● **YOUR ASSIGNMENT**:
Once the line containing "Where should I click to: Open the Twitter" is found, retype it and each line after it through the last entry below, word for word, and nothing else.

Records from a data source
==============================

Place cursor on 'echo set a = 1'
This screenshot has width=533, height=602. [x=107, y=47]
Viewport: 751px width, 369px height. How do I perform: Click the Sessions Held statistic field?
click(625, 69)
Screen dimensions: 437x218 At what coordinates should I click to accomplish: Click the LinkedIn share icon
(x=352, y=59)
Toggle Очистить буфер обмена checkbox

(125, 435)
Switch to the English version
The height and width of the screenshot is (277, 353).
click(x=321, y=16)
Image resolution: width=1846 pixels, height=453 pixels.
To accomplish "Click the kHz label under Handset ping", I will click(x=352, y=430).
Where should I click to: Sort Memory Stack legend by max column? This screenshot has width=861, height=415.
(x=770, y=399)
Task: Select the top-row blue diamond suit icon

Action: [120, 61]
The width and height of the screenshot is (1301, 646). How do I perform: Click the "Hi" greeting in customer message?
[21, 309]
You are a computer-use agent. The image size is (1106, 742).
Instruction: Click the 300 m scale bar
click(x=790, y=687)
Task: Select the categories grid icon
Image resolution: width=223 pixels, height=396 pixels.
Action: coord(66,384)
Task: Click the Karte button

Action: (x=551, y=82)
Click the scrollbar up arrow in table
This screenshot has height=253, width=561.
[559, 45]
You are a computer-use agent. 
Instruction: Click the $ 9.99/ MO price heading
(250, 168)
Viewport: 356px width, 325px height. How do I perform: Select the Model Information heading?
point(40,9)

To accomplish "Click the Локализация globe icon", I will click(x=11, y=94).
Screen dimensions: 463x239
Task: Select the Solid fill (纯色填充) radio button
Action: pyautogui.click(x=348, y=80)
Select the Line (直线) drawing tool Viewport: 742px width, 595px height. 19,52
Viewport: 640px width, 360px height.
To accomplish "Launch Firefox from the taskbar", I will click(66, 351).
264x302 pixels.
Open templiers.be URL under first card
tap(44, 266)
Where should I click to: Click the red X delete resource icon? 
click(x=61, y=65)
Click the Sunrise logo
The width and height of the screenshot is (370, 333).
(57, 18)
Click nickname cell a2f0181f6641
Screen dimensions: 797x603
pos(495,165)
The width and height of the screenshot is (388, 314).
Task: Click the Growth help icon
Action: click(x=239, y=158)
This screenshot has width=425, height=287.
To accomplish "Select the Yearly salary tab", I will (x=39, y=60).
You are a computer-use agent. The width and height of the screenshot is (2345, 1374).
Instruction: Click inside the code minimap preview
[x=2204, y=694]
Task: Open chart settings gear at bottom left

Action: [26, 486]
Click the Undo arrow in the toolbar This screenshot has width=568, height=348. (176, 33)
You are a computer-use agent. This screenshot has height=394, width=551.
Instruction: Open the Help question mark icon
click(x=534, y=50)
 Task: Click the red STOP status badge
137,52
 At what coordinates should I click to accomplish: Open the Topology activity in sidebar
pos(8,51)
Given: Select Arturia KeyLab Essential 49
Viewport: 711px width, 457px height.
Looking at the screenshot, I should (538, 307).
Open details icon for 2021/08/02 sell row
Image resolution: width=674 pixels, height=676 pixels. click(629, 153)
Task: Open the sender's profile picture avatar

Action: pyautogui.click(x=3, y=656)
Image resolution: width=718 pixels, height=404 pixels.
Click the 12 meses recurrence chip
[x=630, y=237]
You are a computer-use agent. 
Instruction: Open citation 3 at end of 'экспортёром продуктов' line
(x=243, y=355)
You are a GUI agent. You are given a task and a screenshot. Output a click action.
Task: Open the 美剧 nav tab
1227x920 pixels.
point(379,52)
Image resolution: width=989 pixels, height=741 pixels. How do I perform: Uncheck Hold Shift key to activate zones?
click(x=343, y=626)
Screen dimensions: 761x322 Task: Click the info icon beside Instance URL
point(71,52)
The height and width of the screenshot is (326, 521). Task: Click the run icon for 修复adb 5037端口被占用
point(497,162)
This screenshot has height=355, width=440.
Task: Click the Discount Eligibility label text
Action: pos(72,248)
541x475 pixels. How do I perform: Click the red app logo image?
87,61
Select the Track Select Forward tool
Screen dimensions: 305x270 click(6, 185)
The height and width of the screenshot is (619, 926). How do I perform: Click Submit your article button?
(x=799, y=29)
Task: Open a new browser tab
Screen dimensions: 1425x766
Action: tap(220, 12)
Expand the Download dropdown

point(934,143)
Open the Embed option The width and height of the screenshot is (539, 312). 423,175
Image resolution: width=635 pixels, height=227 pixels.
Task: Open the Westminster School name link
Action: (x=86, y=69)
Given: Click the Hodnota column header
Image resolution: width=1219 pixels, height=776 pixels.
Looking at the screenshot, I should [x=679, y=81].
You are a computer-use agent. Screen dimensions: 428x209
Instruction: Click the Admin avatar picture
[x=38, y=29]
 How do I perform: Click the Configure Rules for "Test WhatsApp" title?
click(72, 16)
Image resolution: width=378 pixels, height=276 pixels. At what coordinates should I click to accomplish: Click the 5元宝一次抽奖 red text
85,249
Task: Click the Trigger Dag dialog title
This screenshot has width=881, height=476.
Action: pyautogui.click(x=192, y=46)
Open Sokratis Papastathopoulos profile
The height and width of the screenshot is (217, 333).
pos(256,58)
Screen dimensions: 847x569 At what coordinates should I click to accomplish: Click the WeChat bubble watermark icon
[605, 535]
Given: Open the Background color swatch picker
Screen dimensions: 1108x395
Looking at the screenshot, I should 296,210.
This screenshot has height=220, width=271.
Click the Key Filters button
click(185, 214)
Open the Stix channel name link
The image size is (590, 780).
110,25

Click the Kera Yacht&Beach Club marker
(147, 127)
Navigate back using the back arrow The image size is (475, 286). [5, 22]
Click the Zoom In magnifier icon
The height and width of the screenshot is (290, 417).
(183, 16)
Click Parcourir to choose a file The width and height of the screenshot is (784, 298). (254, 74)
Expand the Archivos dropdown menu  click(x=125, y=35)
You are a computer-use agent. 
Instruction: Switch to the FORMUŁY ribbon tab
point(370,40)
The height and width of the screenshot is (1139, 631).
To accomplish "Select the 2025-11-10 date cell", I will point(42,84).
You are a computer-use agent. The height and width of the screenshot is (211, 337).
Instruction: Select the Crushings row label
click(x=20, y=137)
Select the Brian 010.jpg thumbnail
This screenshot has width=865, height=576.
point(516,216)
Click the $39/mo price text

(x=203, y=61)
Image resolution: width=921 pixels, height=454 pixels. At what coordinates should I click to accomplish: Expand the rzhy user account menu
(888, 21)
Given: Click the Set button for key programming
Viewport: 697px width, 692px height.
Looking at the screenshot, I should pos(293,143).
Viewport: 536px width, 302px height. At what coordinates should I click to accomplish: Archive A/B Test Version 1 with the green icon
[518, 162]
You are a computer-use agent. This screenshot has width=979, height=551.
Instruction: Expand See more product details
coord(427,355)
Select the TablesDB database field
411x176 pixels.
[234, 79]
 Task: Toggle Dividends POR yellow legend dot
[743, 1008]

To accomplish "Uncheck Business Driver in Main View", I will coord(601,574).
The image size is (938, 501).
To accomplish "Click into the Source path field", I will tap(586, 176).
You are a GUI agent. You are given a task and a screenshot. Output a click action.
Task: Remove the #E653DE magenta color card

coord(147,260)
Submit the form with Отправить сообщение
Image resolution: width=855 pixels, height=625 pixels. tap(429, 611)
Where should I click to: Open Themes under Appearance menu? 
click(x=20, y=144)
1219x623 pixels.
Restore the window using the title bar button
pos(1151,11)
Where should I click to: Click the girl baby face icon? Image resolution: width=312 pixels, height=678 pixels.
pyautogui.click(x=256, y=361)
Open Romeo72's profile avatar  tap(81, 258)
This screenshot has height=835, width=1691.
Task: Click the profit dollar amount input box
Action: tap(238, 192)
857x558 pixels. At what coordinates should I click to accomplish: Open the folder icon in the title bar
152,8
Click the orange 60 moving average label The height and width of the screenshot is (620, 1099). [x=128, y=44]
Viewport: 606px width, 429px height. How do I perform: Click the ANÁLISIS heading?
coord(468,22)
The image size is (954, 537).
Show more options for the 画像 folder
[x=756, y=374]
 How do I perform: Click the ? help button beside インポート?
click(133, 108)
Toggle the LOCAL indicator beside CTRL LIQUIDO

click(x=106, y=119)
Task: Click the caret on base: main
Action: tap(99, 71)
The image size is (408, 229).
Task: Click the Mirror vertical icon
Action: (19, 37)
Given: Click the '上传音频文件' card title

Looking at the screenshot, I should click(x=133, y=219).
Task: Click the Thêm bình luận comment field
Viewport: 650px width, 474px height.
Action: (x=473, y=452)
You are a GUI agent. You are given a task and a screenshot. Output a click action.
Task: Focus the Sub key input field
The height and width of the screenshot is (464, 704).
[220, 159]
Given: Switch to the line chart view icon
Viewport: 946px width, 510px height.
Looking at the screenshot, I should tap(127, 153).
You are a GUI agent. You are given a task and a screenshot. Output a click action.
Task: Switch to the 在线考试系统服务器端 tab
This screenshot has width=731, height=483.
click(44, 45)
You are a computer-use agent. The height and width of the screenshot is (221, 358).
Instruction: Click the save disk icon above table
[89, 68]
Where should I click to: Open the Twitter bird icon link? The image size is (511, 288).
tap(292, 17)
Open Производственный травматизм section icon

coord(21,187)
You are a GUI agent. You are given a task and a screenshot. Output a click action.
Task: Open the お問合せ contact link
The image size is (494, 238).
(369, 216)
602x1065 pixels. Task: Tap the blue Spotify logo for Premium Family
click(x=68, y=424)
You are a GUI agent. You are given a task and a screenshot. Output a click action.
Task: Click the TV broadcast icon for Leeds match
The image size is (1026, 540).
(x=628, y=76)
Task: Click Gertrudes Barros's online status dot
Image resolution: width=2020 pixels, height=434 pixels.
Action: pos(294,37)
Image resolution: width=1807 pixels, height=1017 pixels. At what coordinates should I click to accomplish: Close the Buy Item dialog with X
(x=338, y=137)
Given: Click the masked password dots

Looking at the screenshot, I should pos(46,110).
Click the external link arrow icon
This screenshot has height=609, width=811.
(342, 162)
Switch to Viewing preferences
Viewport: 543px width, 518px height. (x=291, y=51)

==============================

● **ANSWER TO THIS EXERCISE**:
Where should I click to: Open the Twitter bird icon link? The image size is (511, 288).
tap(292, 17)
Open Производственный травматизм section icon

coord(21,187)
You are a GUI agent. You are given a task and a screenshot. Output a click action.
Task: Open the お問合せ contact link
The image size is (494, 238).
(369, 216)
602x1065 pixels. Task: Tap the blue Spotify logo for Premium Family
click(x=68, y=424)
You are a GUI agent. You are given a task and a screenshot. Output a click action.
Task: Click the TV broadcast icon for Leeds match
The image size is (1026, 540).
(x=628, y=76)
Task: Click Gertrudes Barros's online status dot
Image resolution: width=2020 pixels, height=434 pixels.
Action: pos(294,37)
Image resolution: width=1807 pixels, height=1017 pixels. At what coordinates should I click to accomplish: Close the Buy Item dialog with X
(x=338, y=137)
Given: Click the masked password dots

Looking at the screenshot, I should pos(46,110).
Click the external link arrow icon
This screenshot has height=609, width=811.
(342, 162)
Switch to Viewing preferences
Viewport: 543px width, 518px height. (x=291, y=51)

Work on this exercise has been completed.